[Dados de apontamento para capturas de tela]
^^^^^^^^
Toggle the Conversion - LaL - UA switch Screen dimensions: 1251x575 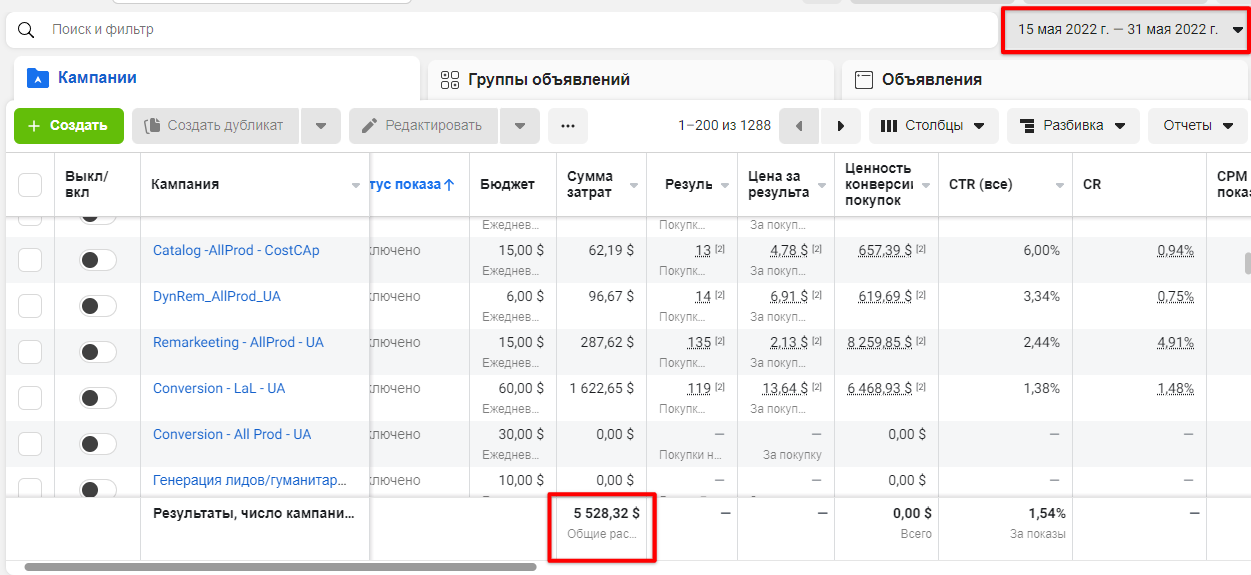coord(97,398)
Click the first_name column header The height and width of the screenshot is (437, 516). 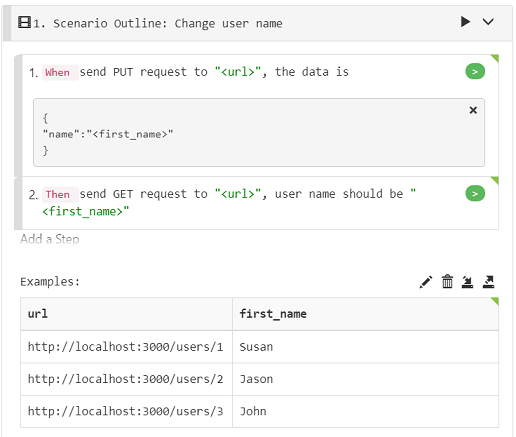tap(365, 314)
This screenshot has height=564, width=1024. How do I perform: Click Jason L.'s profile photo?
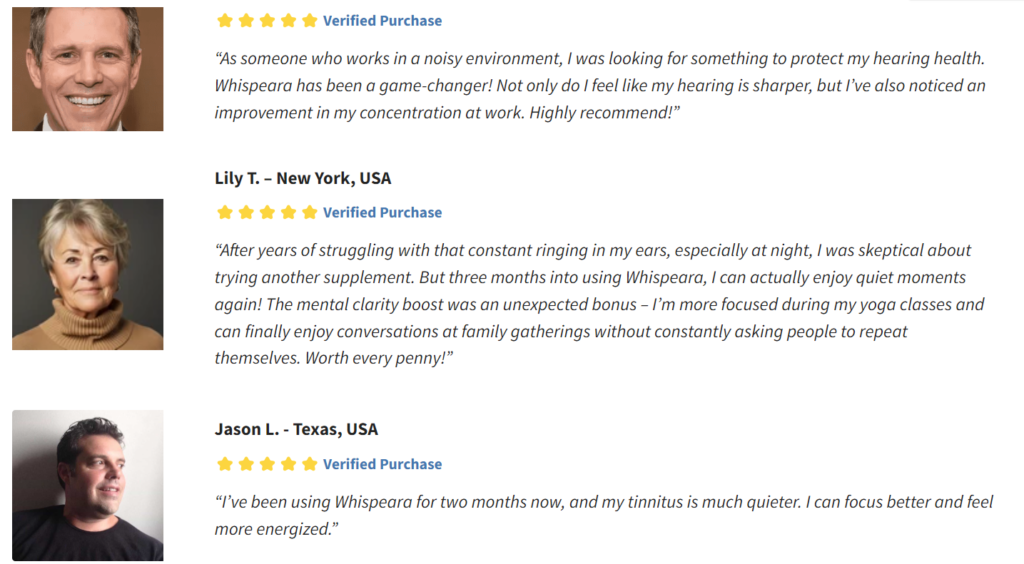coord(88,485)
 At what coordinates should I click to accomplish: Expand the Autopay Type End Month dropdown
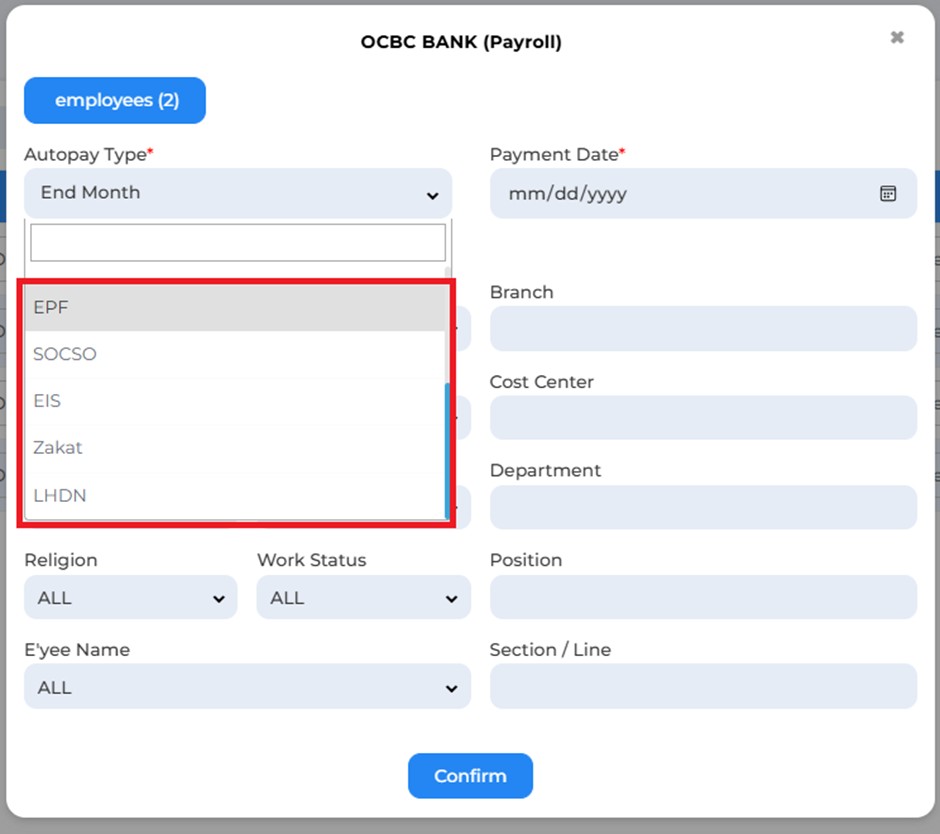click(237, 193)
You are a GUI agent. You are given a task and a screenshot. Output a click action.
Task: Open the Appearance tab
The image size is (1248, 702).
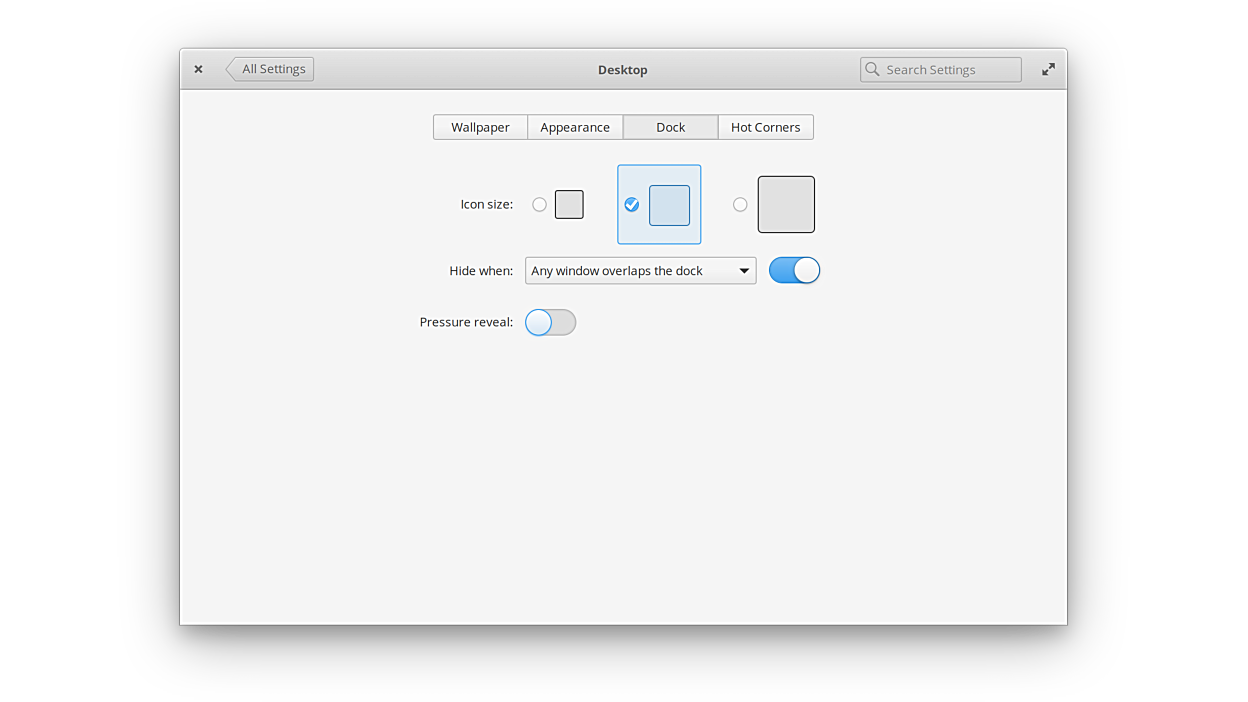tap(575, 127)
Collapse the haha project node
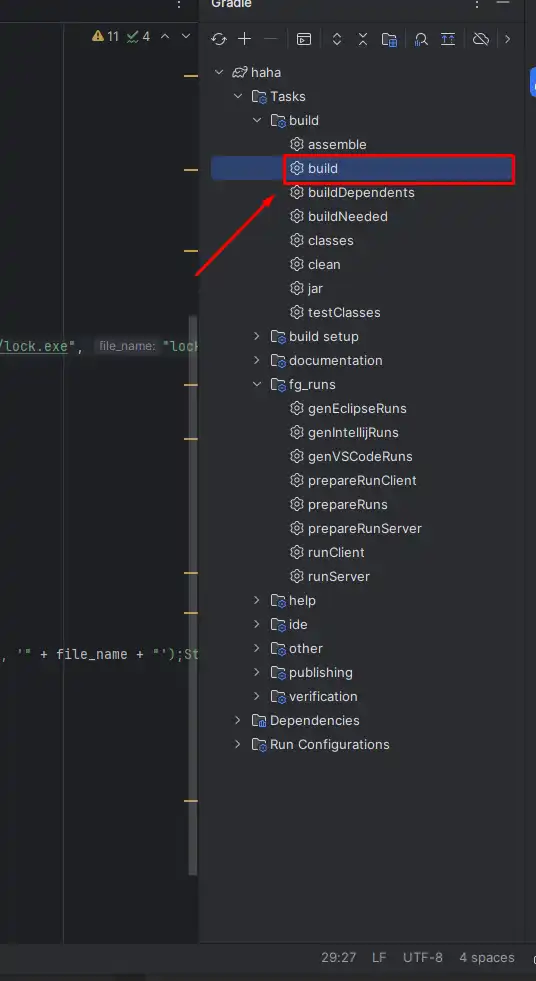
^^^^^^^^
- _Tarefa a realizar_
Substitua "Appearance" por "Privacy" nas linhas que vão da que contém "At what coordinates" até o fim das linhas e reescreva-as sem mudar mais nada. Não inclua as imagens na resposta.

- _Tarefa concluída_
 At what coordinates should I click to accomplish: Expand the Autopay Type End Month dropdown
click(237, 193)
You are a GUI agent. You are given a task and a screenshot. Output a click action.
Task: Open the Privacy tab
The image size is (1248, 702).
tap(575, 127)
Collapse the haha project node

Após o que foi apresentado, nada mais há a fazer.